ངོ་འཕྲད་བདེ་བའི་དྲ་འབྲེལ།

གཟའ་པ་སངས། ༢༠༢༤/༠༣/༢༩

Pakistan's President Says Exiled Rivals Can Not Return for Elections


President Pervez Musharraf has said former prime ministers Benazir Bhutto and Nawaz Sharif will not be allowed to return to Pakistan before elections later this year. The two leaders have lived overseas since General Musharraf led a coup in 1999. VOA correspondent Benjamin Sand reports from Islamabad.

President Pervez Musharraf made the comments during an interview with Pakistan's private Aaj television news channel.

General Musharraf said neither of the former prime ministers would be allowed back into the country for national elections expected later this year.

"About the return before the elections, no, nobody is returning before elections," he said.

The interview would seem to end speculation that Musharraf was seeking a political deal with at least one of his long time rivals.

The president, who is seeking another five-year term in office, faces mounting domestic opposition over his decision to remove the country's popular chief justice several months ago.

The dismissal has become a rallying point for the president's critics, in a significant challenge to the military-backed government.

General Musharraf had been reportedly exploring a possible alliance with former Prime Minister Benazir Bhutto, who heads the country's largest opposition group, the Pakistan People's Party.

But talk of political accommodation ended earlier this week after political clashes in the southern city of Karachi, where 40 people were killed as pro-government forces fought with opposition activists.

Samina Ahmed is the director in Pakistan of the Brussels-based International Crisis Group. She says the president can no longer count on any outside support to broaden his political base.

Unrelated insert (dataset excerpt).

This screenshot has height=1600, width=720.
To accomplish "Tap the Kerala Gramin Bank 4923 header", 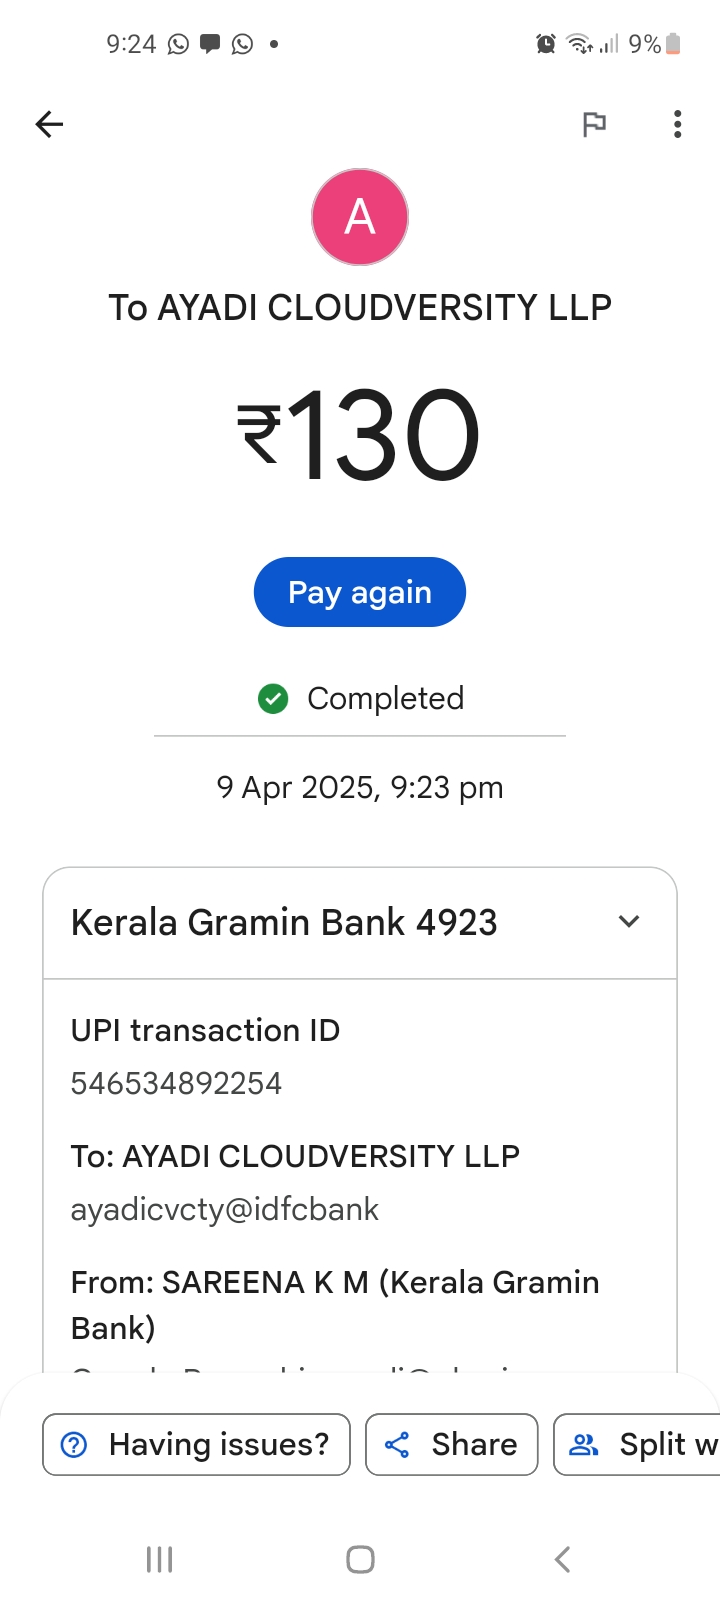I will 284,922.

"I think after Karachi and the deaths there it would be difficult for a political party now to retain its own democratic credibility if it enters into a power-sharing agreement with General Musharraf," said Ahmed.

Both Benazir Bhutto and Nawaz Sharif have said they hoped to return to Pakistan later this year.

Ms. Bhutto has lived in self-imposed exile since 1999 when she fled Pakistan to avoid corruption and graft charges from her time in office. Mr. Sharif was forced into exile several months later.

Both former prime ministers have criticized General Musharraf's decision to remove the country's top judge and his refusal to give up his dual posts as president and military chief.